殺人
まだオイルの臭いが残る廃工場。視界に移るものは、ただただ不気味に見える廃棄された製造機や工具の類。隠れるところが少なく一見すると自分のほかには誰もいない。が、耳を澄ませるとかすかな息遣いが一つ聞こえる。『何か』は分からないが確実に、いる。こちらは最大限息を殺し、相手の様子を探る。見つかれば多少だが、勝率も下がる。それに一瞬で仕留めないと戦闘音を聞きつけて、遠くの奴らが乱入してくる可能性がある。一番いいのはこのまま去ってくれることだ。
「はぁ・・・」
しかし相手は立ち去る気は無いらしい。これはもう狩るしかない。野太い気の抜けた溜息がガランとした廃工場に響き渡る。
ザザッ
周りの気配を探ることもなく、歩いているようだ。怪我をしているのか逃げているのか、はたまた隠れる気もないのか…どれにしても間抜けすぎる。今のご時世、負傷していればひたすら動かず回復に専念するのがセオリーだし、気配を探らず移動するのはもってのほかだ。
チャポン
穴が開いたトタン屋根の下にできた水たまりがはねる。こんな間抜け放っておいても害は多分ないが、念には念をという言葉がある。今のうちに狩っておいた方がいいだろう。こっちがピンチになってから後悔しても遅いのだ。
ドテッ
作業台の縁のドライバーが『何か』に引っ掛かり床に落ちる。
「っ…!!」
今更『何か』はこの空間の自分意外の存在に気づく。

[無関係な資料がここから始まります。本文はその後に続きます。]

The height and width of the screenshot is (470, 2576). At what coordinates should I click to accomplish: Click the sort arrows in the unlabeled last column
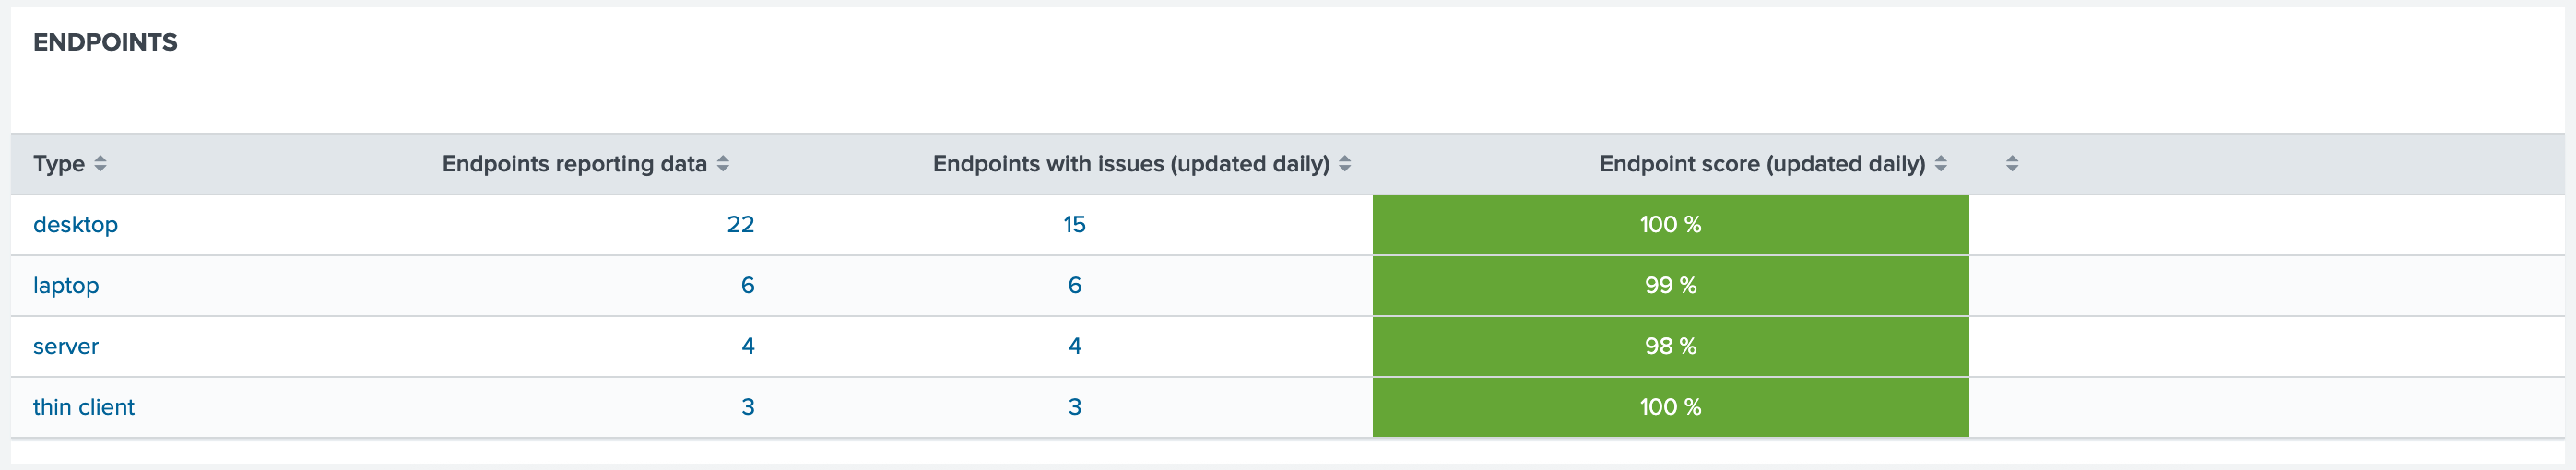pyautogui.click(x=2012, y=164)
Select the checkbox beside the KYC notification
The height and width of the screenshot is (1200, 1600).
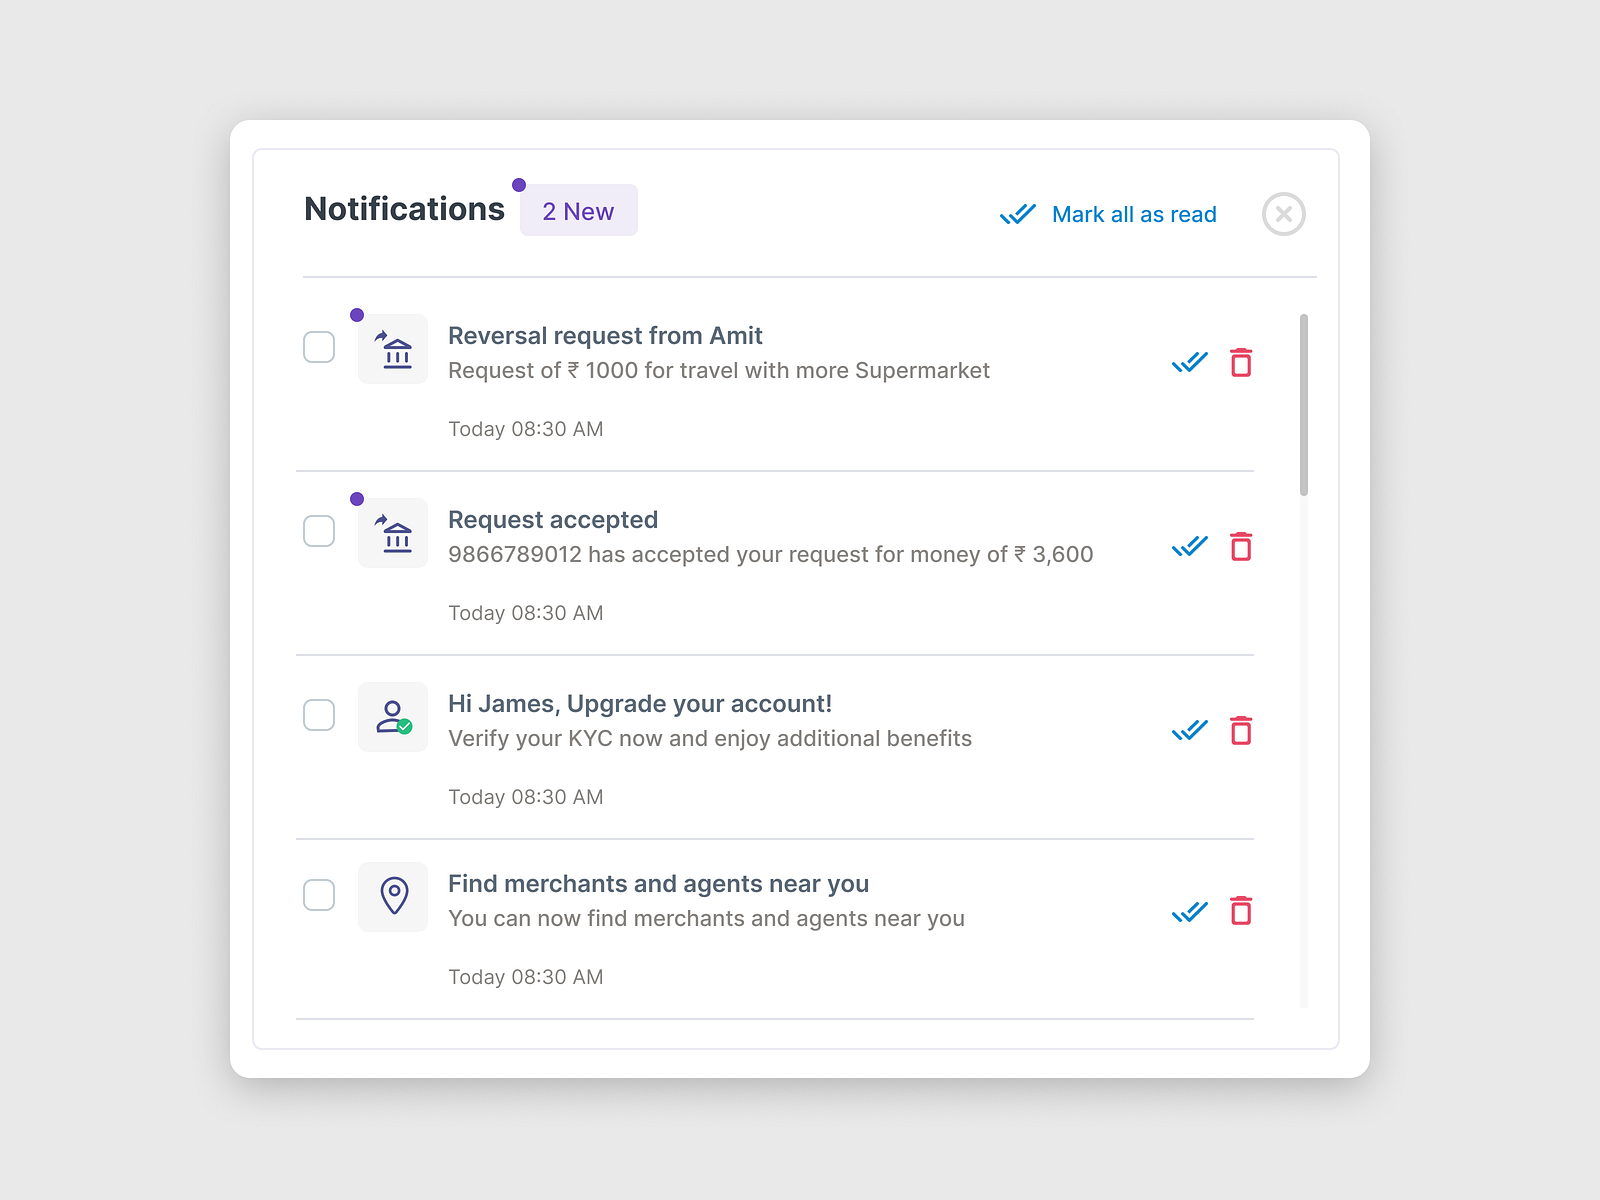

さっき落ちたドライバーが、こちらが用意していた感知用のトラップだと気づいたらしい。急いで息をとめ気配を消そうとしている。しかし、こいつは屠殺されるのを待つだけの豚と変わりがない。こちらの気配に気づくのが遅すぎたのだ。手近に置いておいた錆だらけの鉈を右手に握り、敵の位置を探る。
ジャリッ
砂利が音をたてる。移動していなかったようだ。足音を立てず移動していかないとすぐ位置がわかるというのに…これは予想が正しければ敵は戦闘態勢をとっている。慎重かつスピーディーに決着をつけなければならない。幸いにも、まだどこに潜んでいるのかもわかっていないだろう。さっきの溜息からして敵は成人した男だろう。力をためて首があろう場所に一気に飛び掛かる。
カーン
「っ!!」
相手はどうやら思ったよりも長身で、胴に鉄の鎧を着込んでいるらしい。
「ふんっ!」
相手が反撃してこようとしている。しかしもう、遅い。こちらはもう追撃を開始している。もう一度さっきの攻撃で位置修正した首があろう場所に、作業台の上にあった桐を左手で突き立てる。
ブシュュュゥゥー
「グワァっ!!!!!!」
バタッ
無色透明の液体が飛び散る。どうやら無事、狩ることに成功したようだ。
「ヒュゥ…ヒュゥ…ゲホッ・・・・・・」
もう長くはないだろう。ここはもう頭を破壊して楽にしてやった方がいいだろう。頭があろう場所に全体重をかけ、何度も何度も踏みつける。
ガン…ガン…
「ッ! ッ!ヒュゥヒュゥッ!」
死にかけの獲物が痛さに暴れだし、作業台が揺れる。早く殺さないと無駄な痛みだけを与えることになる。僕は鉈をもう一度握りしめ上から下に振りぬいた。
ジュバッ
「っ!・・・」
静寂が訪れ、あたりに鉄の臭いのする無色な液体が広がった。
こっちが大元。こっちから書いて、こっちを外伝にしようとなぜか私は血迷った。